_Text to read_
I too am a dummy re wiring but mine is a different Caboose light situation. I scrapped track power and went to battery after years of bad weather and twisted track connections. I bought an interiopr lighting board and was told it will run off a pack of tripple A batteries. By adding a toggle underneath I can turn it on and off. I haven't started it yet but I'm now at a loss as to how to get the rear lanterns lighted. Its an Arista caboose. Where do I get the pealights or whatever I need AND can I put them into the interior light circuit? I have a few passenger cars to light as well. I'm just affraid I'll screw something up or that the results will be dim or short lived. John V


----------



## Greg Elmassian (Jan 3, 2008)

Fred, when you get the LED, if it comes in a package, it will tell you which side is the plus and if it does not, just try hooking it in, and if it does not light, reverse it's connections. 

The word "anode" means "plus side" 

Hope that helps... Greg


----------



## woody1492 (Aug 12, 2012)

chuck you had it right the first time, valley of fire. people that live here know what **** is like going to 113 to day. you bring the dogs and I will bring the fixens and we can have lunch. ( smiling ) 
and I have ben out to that park worth going to see. that HO lay-out is quite a lay-out again it is worth going to see. I have talk to some of the guys in ABTO and I am going to join this fall. 
when I was out to the park I did not see a G scale out side or inside for that matter just N,O, and HO?? is there another park on the north side??? I will have to look in to tuson TGRS might turn in to a nice week end trip. 
john you can get lights from aristo-craft #29500 $8.29 each or LGB #68332 $16.13 or at REA train accessories. dont be affraid to screw somthing up I do it all of the time LOL I am still here but bulbs like you say are short lived. hope this helps. 

fred


----------



## chuck n (Jan 2, 2008)

Fred:

The "G" outside layout is just on the other side of the large covered patio on the north side of the HO building.

Chuck


----------



## woody1492 (Aug 12, 2012)

john you can go to only trains.com and get your lights item #ac222 rear cupola cabooselighting with 2LED marker lights. fred


----------



## woody1492 (Aug 12, 2012)

thanks chuch I will look it up next time I go out there. 

fred


----------



## woody1492 (Aug 12, 2012)

john it will be $35.00


----------



## woody1492 (Aug 12, 2012)

john if you send me a e-mail at [email protected] I think I can help you on the lights. 

fred


----------



## woody1492 (Aug 12, 2012)

hi john look this up I think it will help you it did meTOMAR INDUSTRIES 
9520 Napier Avenue, 
Benton Harbor, MI 49022 
Phone: (877) 697-9731 
(269) 944-5129 
Fax: (269) 944-1901


----------



## woody1492 (Aug 12, 2012)

good morning here go,s again. can aluminum track be used out side in Az,??? and witch track would be best??? brass, stainless, or aluminum ??? I have ben reading but cant find any thing. 

fred 

lighting problem fixed thanks a lot, and I am going for the 10' diameter it just makes sense to go biger. Greg I am going to use a two way switch so I can use battry or track with 12v lights. and it is working fin. thanks again.


----------



## chuck n (Jan 2, 2008)

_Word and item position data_
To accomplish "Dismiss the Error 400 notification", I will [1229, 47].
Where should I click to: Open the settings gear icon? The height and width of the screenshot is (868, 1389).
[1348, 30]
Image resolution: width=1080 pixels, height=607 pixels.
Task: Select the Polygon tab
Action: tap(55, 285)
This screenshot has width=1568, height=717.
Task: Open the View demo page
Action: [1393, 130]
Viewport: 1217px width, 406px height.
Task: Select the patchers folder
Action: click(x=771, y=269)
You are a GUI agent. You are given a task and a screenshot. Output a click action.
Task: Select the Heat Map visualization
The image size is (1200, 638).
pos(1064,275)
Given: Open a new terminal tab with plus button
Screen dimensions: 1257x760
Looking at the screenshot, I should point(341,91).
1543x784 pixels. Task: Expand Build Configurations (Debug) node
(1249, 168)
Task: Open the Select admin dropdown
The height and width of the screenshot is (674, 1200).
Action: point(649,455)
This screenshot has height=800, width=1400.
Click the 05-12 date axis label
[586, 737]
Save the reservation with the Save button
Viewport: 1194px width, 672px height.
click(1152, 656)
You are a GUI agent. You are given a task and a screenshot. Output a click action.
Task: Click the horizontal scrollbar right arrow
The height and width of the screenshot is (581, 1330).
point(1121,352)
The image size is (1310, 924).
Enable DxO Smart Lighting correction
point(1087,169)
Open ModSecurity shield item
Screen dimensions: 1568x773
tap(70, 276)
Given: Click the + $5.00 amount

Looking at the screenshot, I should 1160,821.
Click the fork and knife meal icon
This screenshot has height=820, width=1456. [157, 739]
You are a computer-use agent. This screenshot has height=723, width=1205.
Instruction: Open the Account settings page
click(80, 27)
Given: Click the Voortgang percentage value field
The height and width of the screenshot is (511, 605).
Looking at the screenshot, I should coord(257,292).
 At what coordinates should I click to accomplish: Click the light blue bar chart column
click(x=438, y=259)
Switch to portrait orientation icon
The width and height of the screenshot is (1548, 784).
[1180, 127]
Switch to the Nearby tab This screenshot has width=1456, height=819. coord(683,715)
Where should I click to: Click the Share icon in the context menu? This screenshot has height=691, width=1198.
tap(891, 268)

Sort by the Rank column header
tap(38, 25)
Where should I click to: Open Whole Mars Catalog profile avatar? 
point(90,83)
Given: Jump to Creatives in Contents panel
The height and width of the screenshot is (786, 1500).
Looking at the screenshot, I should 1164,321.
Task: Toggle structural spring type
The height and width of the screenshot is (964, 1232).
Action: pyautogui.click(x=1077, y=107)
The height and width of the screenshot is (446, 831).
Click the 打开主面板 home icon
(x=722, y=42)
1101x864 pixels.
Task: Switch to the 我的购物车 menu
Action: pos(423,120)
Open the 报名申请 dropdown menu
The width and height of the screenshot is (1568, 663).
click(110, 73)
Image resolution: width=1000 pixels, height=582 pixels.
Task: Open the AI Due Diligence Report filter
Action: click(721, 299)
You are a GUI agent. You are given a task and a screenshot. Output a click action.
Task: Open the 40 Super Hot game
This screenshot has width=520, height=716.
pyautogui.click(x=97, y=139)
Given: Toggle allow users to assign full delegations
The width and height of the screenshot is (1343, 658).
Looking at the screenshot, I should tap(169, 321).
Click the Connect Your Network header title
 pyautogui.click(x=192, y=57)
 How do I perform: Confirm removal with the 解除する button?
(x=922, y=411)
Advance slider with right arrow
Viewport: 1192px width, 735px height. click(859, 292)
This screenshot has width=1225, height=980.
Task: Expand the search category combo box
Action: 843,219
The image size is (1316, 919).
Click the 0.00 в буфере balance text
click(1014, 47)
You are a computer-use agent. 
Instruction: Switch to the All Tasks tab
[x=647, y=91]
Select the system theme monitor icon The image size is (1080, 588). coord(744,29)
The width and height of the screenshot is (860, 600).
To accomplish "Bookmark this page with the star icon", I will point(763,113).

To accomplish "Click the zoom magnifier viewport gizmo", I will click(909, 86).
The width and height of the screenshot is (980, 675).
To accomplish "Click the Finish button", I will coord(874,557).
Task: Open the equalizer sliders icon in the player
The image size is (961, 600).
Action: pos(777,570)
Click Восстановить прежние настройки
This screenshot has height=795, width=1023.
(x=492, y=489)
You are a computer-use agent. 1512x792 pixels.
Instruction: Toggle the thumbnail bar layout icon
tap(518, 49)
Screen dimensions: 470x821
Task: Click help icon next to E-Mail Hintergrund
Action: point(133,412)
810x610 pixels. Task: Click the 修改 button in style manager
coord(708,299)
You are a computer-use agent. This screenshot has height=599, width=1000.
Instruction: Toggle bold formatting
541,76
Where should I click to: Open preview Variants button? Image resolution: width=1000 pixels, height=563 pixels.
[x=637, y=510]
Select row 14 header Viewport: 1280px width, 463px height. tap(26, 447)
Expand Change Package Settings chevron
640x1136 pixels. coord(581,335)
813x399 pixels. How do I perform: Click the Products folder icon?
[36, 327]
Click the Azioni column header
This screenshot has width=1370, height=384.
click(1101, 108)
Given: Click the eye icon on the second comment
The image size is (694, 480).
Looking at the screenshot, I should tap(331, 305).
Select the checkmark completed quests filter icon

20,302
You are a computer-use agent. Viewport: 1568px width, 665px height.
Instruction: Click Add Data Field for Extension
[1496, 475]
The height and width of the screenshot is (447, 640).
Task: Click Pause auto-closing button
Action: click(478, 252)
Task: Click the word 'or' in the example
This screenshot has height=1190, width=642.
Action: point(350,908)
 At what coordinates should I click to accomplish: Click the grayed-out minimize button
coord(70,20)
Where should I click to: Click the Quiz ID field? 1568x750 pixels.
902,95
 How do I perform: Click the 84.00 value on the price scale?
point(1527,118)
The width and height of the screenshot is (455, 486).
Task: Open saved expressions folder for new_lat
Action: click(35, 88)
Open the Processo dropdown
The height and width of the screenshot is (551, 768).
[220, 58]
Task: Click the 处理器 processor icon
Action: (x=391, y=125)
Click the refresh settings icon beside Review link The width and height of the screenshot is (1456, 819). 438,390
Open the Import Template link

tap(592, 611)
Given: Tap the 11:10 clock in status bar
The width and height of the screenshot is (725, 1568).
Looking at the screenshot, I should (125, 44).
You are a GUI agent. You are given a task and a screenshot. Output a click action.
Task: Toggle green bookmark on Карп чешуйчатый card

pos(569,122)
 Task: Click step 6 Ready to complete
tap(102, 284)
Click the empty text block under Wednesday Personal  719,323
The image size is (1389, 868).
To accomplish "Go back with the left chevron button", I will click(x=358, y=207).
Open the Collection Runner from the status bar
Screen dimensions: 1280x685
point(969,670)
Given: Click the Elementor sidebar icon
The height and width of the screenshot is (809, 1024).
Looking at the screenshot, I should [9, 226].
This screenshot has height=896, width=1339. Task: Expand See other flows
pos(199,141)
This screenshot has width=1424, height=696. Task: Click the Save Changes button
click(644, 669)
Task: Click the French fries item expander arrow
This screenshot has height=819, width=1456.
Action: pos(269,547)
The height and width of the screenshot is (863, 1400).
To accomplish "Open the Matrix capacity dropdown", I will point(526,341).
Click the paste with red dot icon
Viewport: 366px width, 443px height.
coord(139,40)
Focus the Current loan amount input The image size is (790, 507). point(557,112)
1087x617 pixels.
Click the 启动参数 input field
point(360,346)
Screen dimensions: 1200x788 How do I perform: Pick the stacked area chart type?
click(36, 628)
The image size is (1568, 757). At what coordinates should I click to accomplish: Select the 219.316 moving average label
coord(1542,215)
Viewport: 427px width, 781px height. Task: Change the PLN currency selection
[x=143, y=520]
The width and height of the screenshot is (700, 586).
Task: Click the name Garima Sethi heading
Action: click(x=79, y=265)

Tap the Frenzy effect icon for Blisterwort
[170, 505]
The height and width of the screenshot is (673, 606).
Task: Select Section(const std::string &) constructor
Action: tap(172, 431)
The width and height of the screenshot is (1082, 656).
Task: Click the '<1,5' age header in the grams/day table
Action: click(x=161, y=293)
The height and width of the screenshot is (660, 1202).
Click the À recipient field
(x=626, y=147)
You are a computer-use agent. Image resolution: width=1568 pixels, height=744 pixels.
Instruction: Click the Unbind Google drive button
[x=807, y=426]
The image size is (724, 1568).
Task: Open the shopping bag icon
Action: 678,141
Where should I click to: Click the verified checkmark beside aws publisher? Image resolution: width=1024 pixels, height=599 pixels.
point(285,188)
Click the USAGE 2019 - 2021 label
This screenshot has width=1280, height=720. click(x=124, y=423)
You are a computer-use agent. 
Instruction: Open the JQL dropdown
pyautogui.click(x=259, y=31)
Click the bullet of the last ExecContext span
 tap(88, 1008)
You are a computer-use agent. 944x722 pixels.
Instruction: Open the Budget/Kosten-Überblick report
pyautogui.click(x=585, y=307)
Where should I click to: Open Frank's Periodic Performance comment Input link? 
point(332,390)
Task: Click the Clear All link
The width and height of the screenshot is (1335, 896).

_Task list_
a - List the three track materials that the caboose lighting thread names when asking which track would be best for outdoor use in Arizona.
b - According to Greg Elmassian's post in the caboose lighting thread, what does the word "anode" mean?
c - Write the next post in the caboose lighting thread, continuing from its final line.
The records play no part in the tasks.

_Results_
a - Brass, stainless, and aluminum.

b - It means "plus side."

c -
Fred:

Again my suggestion is to talk to the locals. As I understand it, aluminum track if fine for battery or live steam. Some people have problems using it for track power. I have never used it myself. From reading various posts here some swear by it and others swear at it. I have always used brass, mainly because I bought all my track before SS came out. 

Chuck


----------



## Jerry Barnes (Jan 2, 2008)

I would just use some LED's and have a battery pack velcroed to the bottom, pretty simple. Track power is iffy on lighting, flickers all the time.


----------



## aopagary (Jun 30, 2008)

Posted By Torby on 13 Aug 2012 05:09 PM 
Is lighting up a caboose anything like lighting up a stogie? sometimes closer than you'd think...


----------



## aopagary (Jun 30, 2008)

if you light a car with track power, you also have to consider how the power is picked up which from the few examples i've seen involves pressing wipers against the wheels. although mostly hidden cosmetically, it does add a considerable amount of drag to what is often a very freely rolling car otherwise. earmarked for live steam use, i recently de-wipered a Accucraft UP CA-1 caboose (a gorgeous 1:32 scale rendition of the prototype) and the rolling performance increased dramatically.

cheers...gary


----------



## Greg Elmassian (Jan 3, 2008)

We normally use ball bearing wheels with electrical pickup, made by Aristo, Accucraft, LGB, or via Train-Li. 

The carbon brushes are a real drag, literally as you said, also they collect gunk and eventually fail to contact properly. 

Greg


----------



## aopagary (Jun 30, 2008)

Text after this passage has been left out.